Como tal, não se encontrava a autora impedida de submeter a resolução do conflito em causa junto dos tribunais judiciais, improcedendo as conclusões da apelante.
IV – DECISÃO
Pelo exposto, acordam os Juízes desta Relação em julgar improcedente a apelação, confirmando-se a decisão recorrida.
Custas pela recorrente, com taxa de justiça nos termos da Tabela I-B Anexa ao RCP.

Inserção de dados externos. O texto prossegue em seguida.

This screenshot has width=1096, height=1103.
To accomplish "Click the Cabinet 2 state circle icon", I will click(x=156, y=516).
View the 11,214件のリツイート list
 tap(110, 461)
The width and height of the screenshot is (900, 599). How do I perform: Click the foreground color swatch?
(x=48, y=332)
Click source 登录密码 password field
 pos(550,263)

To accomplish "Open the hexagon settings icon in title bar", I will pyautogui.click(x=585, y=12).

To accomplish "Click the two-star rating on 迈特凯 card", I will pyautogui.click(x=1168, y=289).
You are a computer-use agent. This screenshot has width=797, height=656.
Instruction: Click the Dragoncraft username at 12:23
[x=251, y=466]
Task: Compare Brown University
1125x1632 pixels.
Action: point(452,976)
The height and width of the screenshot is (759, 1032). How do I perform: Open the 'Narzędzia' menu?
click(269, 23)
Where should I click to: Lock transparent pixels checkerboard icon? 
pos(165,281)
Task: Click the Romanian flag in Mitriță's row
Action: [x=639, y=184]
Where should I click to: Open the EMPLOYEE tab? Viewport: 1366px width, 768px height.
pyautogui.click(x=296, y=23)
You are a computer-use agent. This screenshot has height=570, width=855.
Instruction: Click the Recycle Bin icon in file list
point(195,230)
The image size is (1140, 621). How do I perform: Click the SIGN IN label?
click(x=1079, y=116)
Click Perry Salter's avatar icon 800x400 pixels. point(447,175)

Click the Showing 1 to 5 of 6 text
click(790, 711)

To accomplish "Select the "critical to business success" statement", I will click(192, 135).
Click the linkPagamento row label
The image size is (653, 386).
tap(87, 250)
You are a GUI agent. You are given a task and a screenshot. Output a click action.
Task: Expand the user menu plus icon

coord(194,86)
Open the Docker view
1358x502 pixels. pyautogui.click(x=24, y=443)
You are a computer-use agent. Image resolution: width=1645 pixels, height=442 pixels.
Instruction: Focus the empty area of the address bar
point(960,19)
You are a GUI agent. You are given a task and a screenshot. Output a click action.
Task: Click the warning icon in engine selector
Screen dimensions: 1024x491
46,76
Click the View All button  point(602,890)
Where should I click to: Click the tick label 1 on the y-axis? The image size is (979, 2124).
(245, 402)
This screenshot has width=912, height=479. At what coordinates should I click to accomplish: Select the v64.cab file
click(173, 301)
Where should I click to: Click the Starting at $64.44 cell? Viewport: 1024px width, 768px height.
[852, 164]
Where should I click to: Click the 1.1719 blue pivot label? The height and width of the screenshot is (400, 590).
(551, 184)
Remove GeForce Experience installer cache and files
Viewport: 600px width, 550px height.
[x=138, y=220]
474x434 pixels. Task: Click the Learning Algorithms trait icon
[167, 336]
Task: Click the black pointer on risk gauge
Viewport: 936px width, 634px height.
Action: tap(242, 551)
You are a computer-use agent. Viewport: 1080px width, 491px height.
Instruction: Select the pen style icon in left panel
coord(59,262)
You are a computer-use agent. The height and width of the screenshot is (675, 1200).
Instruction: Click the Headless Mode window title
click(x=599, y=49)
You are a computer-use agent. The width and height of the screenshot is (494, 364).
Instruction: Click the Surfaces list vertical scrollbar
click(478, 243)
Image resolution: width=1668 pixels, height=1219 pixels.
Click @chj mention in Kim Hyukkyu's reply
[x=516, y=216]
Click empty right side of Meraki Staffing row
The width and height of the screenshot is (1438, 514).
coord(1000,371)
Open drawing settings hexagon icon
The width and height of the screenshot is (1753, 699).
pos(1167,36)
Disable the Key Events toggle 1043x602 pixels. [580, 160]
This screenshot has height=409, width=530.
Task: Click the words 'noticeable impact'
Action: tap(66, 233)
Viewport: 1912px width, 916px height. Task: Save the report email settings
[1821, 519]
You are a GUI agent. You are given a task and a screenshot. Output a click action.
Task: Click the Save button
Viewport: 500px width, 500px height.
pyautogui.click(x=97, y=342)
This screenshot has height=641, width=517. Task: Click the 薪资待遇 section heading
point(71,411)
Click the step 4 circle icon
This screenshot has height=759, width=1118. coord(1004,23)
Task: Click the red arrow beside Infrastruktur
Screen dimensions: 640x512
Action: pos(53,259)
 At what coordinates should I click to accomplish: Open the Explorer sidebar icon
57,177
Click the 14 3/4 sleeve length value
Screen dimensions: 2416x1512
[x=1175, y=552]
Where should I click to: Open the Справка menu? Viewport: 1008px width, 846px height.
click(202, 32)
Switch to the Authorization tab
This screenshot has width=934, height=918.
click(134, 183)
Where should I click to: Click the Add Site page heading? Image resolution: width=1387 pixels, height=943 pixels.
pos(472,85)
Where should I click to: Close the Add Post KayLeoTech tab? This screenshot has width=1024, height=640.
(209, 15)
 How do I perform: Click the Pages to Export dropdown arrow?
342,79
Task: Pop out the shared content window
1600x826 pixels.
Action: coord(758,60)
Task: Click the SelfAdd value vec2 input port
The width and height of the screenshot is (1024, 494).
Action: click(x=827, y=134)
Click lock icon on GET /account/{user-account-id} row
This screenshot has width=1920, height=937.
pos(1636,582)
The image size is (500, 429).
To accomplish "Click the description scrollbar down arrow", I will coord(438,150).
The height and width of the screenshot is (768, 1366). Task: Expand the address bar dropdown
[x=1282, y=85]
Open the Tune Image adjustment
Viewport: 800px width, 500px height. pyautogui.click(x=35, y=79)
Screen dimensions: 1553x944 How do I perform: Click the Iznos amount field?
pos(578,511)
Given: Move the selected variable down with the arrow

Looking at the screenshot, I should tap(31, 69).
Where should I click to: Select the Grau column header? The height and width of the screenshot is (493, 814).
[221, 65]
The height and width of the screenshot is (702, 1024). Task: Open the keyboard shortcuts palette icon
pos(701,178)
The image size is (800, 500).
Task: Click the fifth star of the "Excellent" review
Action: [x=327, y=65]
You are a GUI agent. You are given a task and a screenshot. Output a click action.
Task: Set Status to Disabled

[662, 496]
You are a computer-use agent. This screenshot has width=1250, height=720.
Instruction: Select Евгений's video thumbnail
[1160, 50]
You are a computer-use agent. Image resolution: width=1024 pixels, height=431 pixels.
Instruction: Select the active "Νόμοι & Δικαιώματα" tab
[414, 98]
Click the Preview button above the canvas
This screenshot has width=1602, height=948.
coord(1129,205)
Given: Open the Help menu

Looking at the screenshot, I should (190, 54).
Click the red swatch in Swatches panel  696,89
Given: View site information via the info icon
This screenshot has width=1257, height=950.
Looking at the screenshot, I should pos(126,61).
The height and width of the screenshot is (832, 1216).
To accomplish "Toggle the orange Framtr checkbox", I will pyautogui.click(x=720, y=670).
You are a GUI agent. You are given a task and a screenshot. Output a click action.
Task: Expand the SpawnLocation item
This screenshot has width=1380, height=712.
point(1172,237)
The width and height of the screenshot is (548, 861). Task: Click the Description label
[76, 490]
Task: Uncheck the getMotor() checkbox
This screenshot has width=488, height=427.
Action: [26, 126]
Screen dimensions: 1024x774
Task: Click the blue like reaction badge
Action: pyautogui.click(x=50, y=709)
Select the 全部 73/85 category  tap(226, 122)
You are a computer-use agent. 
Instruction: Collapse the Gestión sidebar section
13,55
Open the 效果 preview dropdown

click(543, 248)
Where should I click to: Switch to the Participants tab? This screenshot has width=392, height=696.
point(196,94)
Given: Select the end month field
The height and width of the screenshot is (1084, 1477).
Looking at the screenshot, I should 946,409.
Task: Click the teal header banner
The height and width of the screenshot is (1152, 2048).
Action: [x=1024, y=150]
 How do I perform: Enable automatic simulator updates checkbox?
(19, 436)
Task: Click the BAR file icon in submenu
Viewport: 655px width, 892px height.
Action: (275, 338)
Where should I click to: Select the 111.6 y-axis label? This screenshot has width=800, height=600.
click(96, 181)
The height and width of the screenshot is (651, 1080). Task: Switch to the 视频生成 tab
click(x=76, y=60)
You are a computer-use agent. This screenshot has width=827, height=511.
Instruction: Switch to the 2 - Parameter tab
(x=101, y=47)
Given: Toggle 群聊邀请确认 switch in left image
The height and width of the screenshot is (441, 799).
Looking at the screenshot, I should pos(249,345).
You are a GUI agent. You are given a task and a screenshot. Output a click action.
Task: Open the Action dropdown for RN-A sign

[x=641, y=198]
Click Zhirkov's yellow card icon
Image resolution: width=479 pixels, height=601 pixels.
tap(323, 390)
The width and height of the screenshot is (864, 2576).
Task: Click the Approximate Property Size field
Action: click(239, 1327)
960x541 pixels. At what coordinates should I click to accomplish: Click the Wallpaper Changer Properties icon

Lisboa, 18 de Outubro de 2010
Maria João Areias
Luís Lameiras
Roque Nogueira
-------------------------------------------------------------------------------------- [1] “Curso de Resolução Alternativa de Conflitos”, Almedina, 2011, pag. 91. [2] Cfr., “Convenção de Arbitragem”, estudo publicado na Revista da Ordem dos Advogados, Ano 46, Setembro de 1986, pag. 345. [3] Manuel Pereira Barrocas, “Manual de Arbitragem”, Almedina, 2010, pag. 143. [4] Cfr., art. 26º, ns. 1 e 2 da Lei da Arbitragem. [5] “Arbitragem e Jurisdição”, estudo publicado na revista JULGAR, 06, pag. 143. [6] Estudo e local citados, pag. 144. [7] “Manual de Arbitragem”, pag. 144. [8] Obra citada, pag. 18. [9] Segundo Mariana França Gouveia, a negociação pode ser definida como um processo de resolução de conflitos através do qual uma ou ambas as partes modificam as suas exigências até aceitarem um compromisso aceitável para ambas, mecanismo pelo qual se tenta chegar a um acordo através do diálogo – “Curso de Resolução Alternativa de Conflitos”, pag. 35 e 36. [10] Obra citada, pag. 146. [11] Note-se que a Lei nº 29/2009, de 29 de Junho, incorporando na ordem interna portuguesa as disposições normativas da Directiva 2008/52/CE relativa à mediação civil e comercial, veio prever a mediação pré-judicial e a mediação no decurso da acção (aditando os arts. 249º-A a 249º-C, e 279º-A, ao Código de Processo Civil). E, de acordo com a definição constante de tal Directiva, a mediação é um processo estruturado através do qual duas ou mais partes um litígio procuram voluntariamente alcançar um acordo sobre resolução do seu litígio com a assistência de um mediador (art. 3º da Directiva). [12] Como defende Mariana França Gouveia, só faz sentido distinguir conciliação e mediação quando a primeira é feita por quem tem poder adjudicatório, isto é, pelo juiz ou pelo árbitro – “Curso de Resolução Alternativa de Litígios”, pag. 21. [13] “Uma Lei de Arbitragem para o Século XXI”, disponível in http://www.arbitragem.pt.estudos. [14] O recurso à mediação encontrar-se-á sujeito no nosso sistema à voluntariedade, podendo qualquer das partes recusar participar na mediação ainda antes do seu início (o nº4 do art. 447º-D do CPC estabelece tão só que suportará as custas de parte, o autor que, podendo recorrer a estruturas de resolução alternativa de conflitos – as estruturas elegíveis para este efeito serão a definir por portaria que ainda se não mostra publicada – opte pela via judicial.